Modern zamanda milletlerin ve milli kimliklerin bir özelliği tarihin yeniden yazımında “milli” bir formun egemen olmasıdır. Siyasal örgütlenme ve toplumun Sosyo-kültürel örgütlenmesi yapısal ve işlevsel açıdan ahenkli bir uyum sergiler. Her rejimin ana felsefesinde olduğu gibi, milli devletlerin tarih yorumu ve yazımı da mevcut devlet ve toplum yapılarının meşrulaştırılması yönünde de kullanılmaktadır. Bu sebeple devlet-sistem yapısı ile eğitim-tarih arasında da doğrudan bir bağlantı varır. Tarihin bu tip bir kullanımında olay ve olguların seçilmesi, öncelenmesi, hatırlanması, unutulması gibi yazım yönteminde olay ve olgu seçimi, retorik önemli bir rol oynar. Türk milli devleti olan Türkiye’de ise en temel sorunların başında farklı kültürel olgular karşısında takınılan olumsuz veya lakayt tavrın tarihe de yansımış olduğu bir gerçektir. Tarih yazımı sorunu karşısında farklı stratejiler geliştirilmiştir. Bu durum ise ortak bir milli kimlik oluşturulmasında olumsuz bir işlev görmüştür. Türkçe, İslam, tarih gibi milli kimliğin başat unsurlarının yeni Türk devleti karşısındaki konumu milli kültürü ve dolayısıyla milli kimliği tahkim edici, geliştirici, işlevsel kılıcı bir nitelikte işlenmesi engellenmiştir. Konumuz açısından ise Ergenekon destanı da diğer Türk kültür kodları gibi eğitim ve tarih yazımı vasıtasıyla topluma mal edilememiştir. Bireyin sosyalleşmesi ve kültürel varlığında geliştirilmesi, toplumun hafızasında canlandırılarak yeni bir formatta kültürel yaratıcılığın kaynağı konumunda dinamik bir karakter kazanamamıştır. Yani Türk Milli Devleti, model olan Batı milli devletleri gibi modern bir kültürün inşasında kendi kültürel unsurlarını kullanma potansiyelini göstermemiştir.

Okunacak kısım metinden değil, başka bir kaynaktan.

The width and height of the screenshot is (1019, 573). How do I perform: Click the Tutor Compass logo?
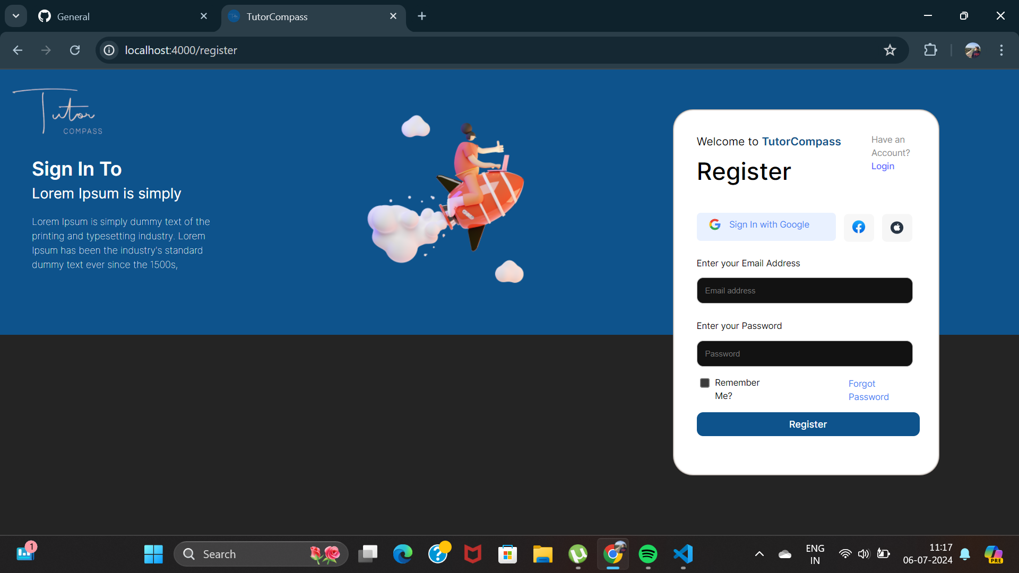point(58,112)
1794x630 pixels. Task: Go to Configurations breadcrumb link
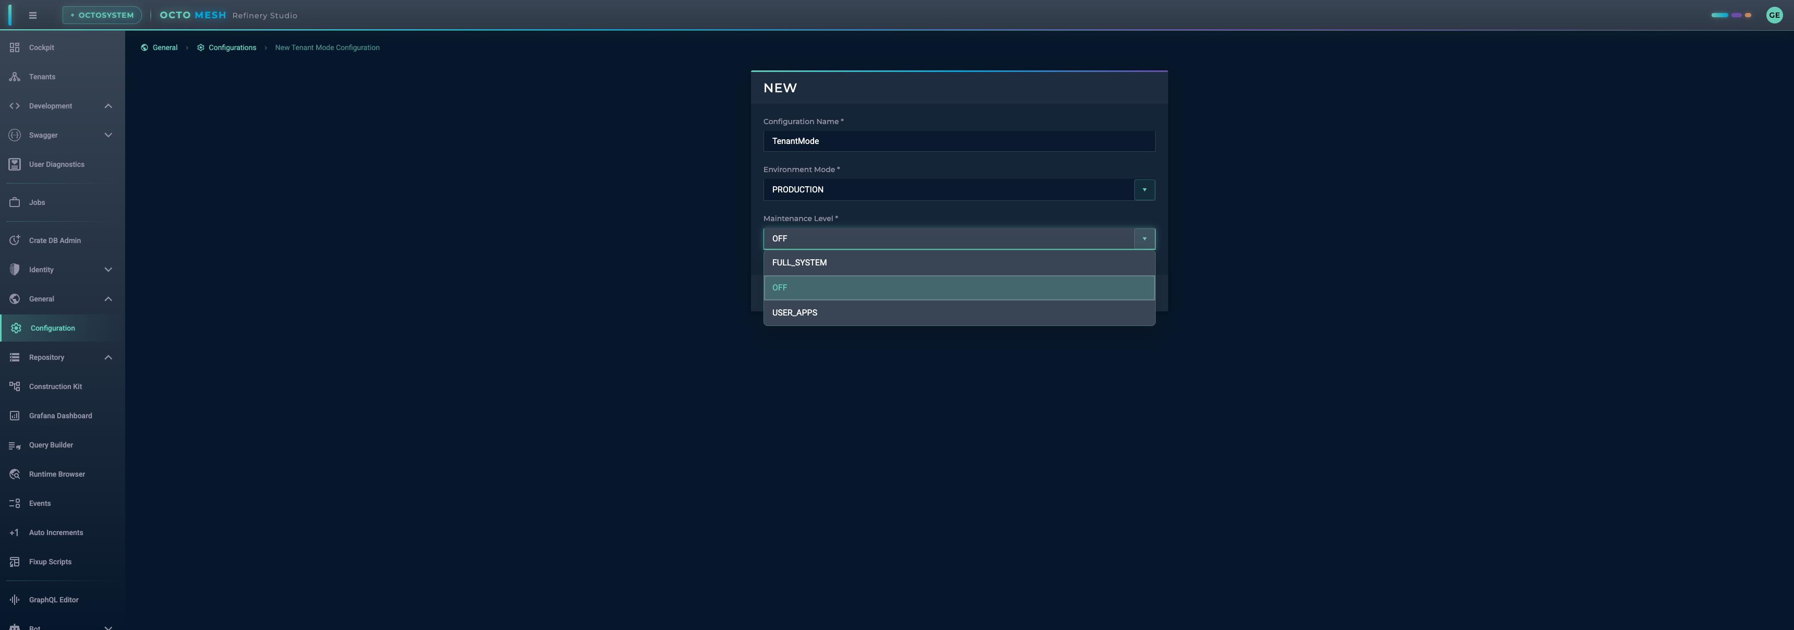point(232,47)
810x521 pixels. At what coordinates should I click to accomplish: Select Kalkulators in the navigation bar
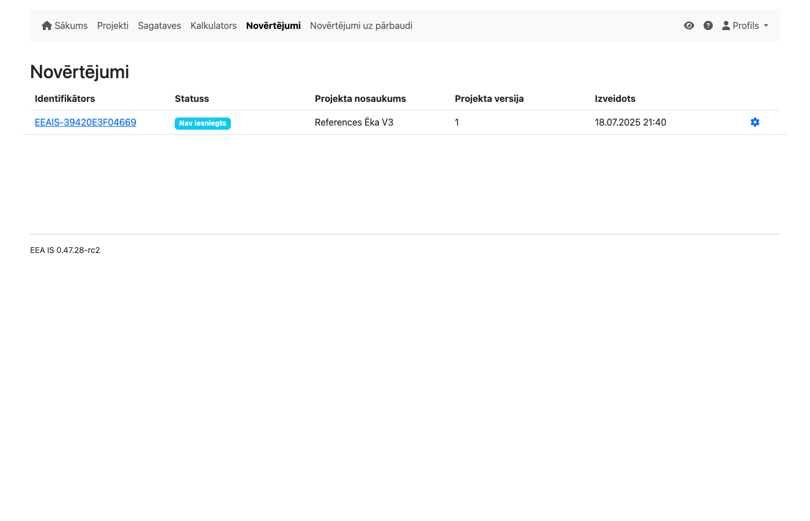pyautogui.click(x=213, y=25)
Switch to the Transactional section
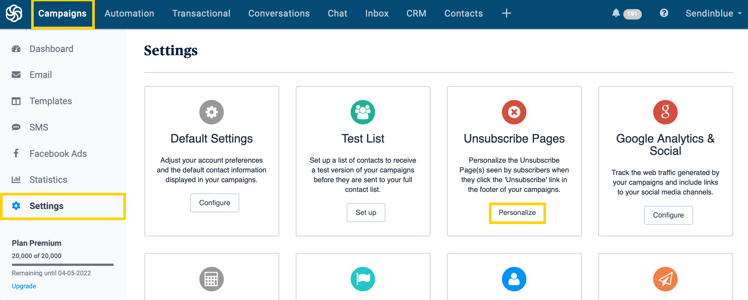This screenshot has width=748, height=300. pos(201,13)
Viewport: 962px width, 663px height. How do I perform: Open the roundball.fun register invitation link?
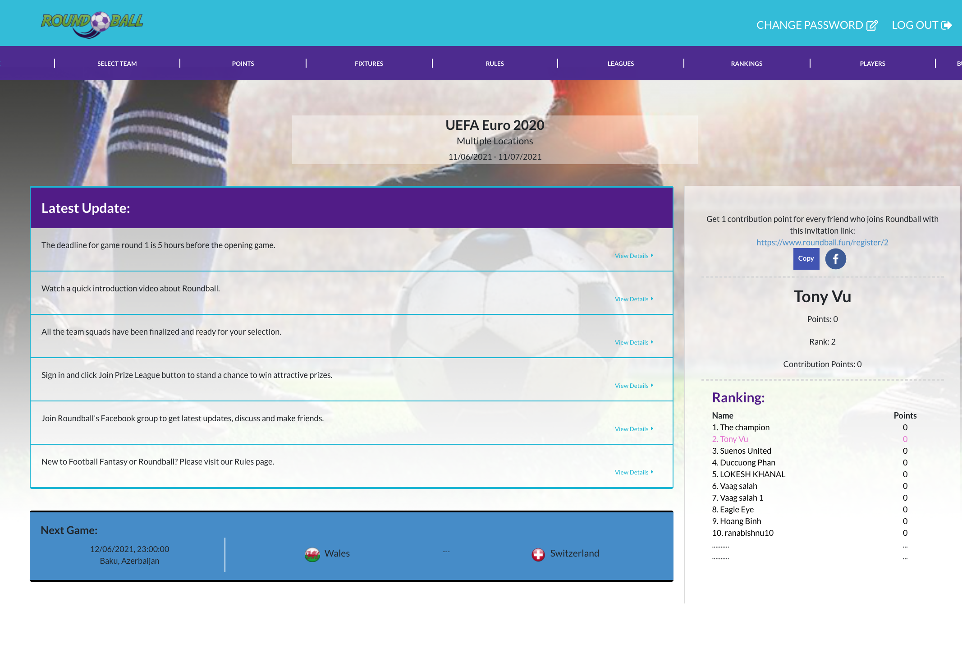822,243
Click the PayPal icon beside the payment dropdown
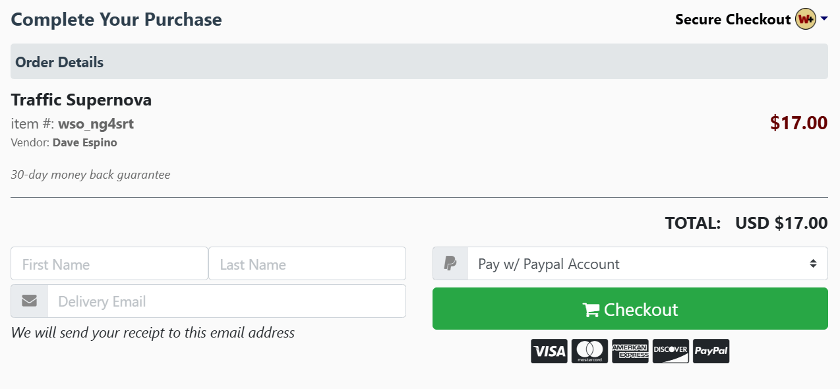 pos(449,263)
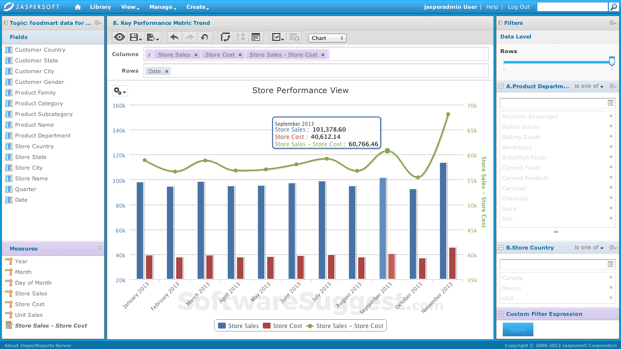
Task: Toggle Store Cost series in the legend
Action: [282, 326]
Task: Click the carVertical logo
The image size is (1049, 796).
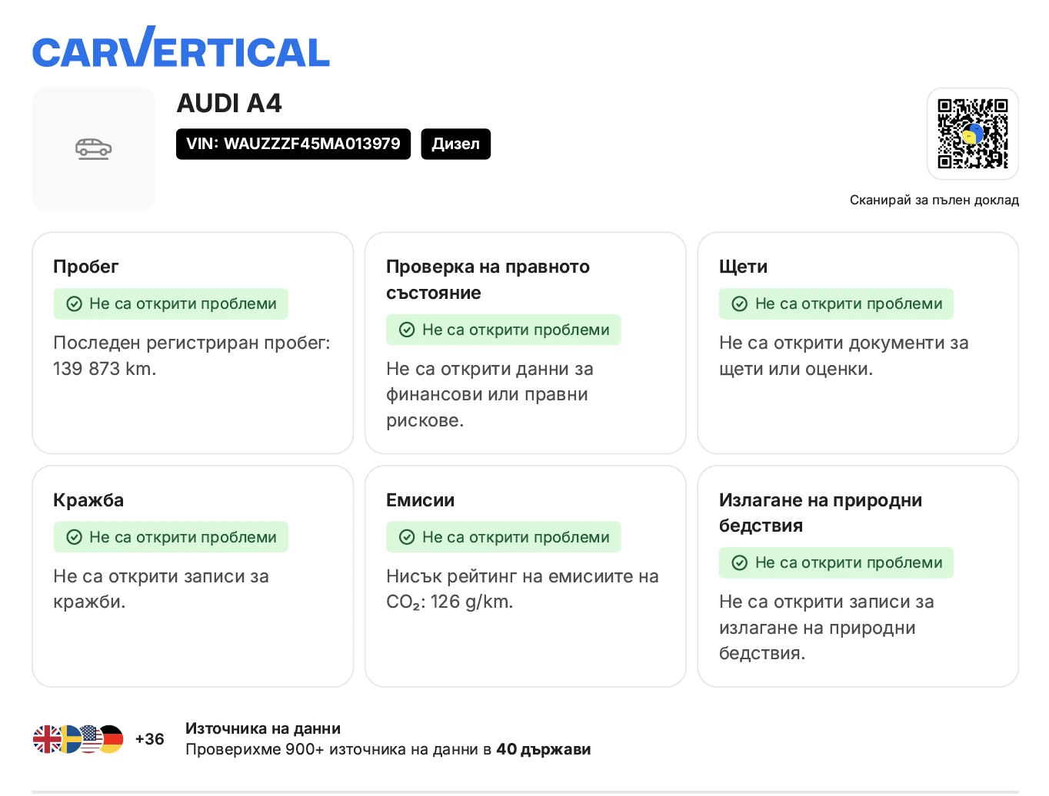Action: tap(181, 48)
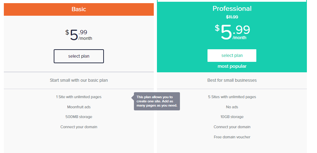Click 'Free domain voucher' feature

pyautogui.click(x=232, y=137)
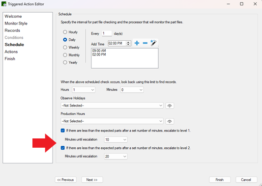The image size is (262, 186).
Task: View Observe Holidays with eye icon
Action: [170, 106]
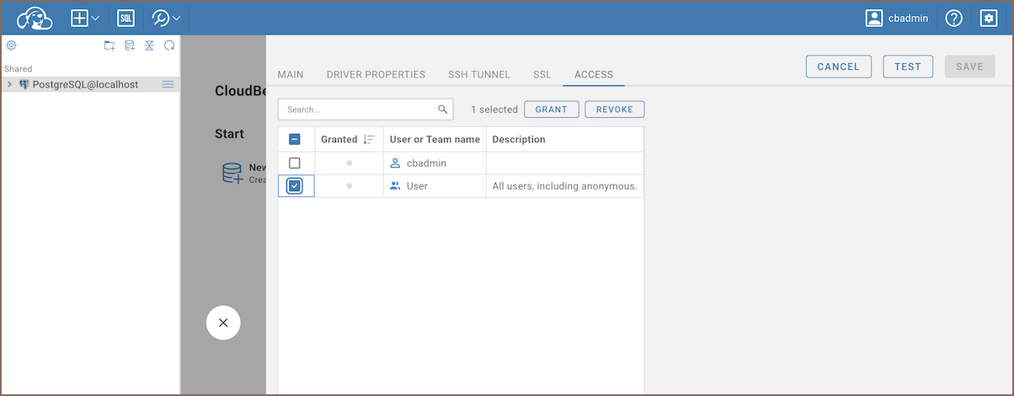Create a new folder in navigator

click(x=109, y=45)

Böyle bir durum karşısında milli bir devlet inşa edilmiş ve her şey yerli yerine oturmuş gibi Ergenekon destanının Türkiye’de birleştirici bir özelliği olmadığı için olumsuzlamak veya “bizim” olmadan çıkarmak çok yetersiz bir gerekçelendirmedir ve banal bir siyasi tavır alıştır. Aslında sorun, Türkiye’de milli devletin artık sıkıcı hale gelen basmakalıp “eleştirisi” olarak, entelektüel seviyenin de değerini gösteren, “tek tipleştirici”, “asimile edici,” “Türkleştirdi” vb. retoriklerin mevcut yapıyı gözlemediğimizde sadece tahayyül edilen ama gerçekte olmayan bir durumu anlattığı gerçeğiyle karşılaşırız. Türk milli devletinin batı standartlarında kurumlaştırılmaması, gereklerinin yerine getirilmemesi asıl sorun alanı olarak durmaktadır. Yani asıl sorun milli devlet olmamız değil olamayışımızdır.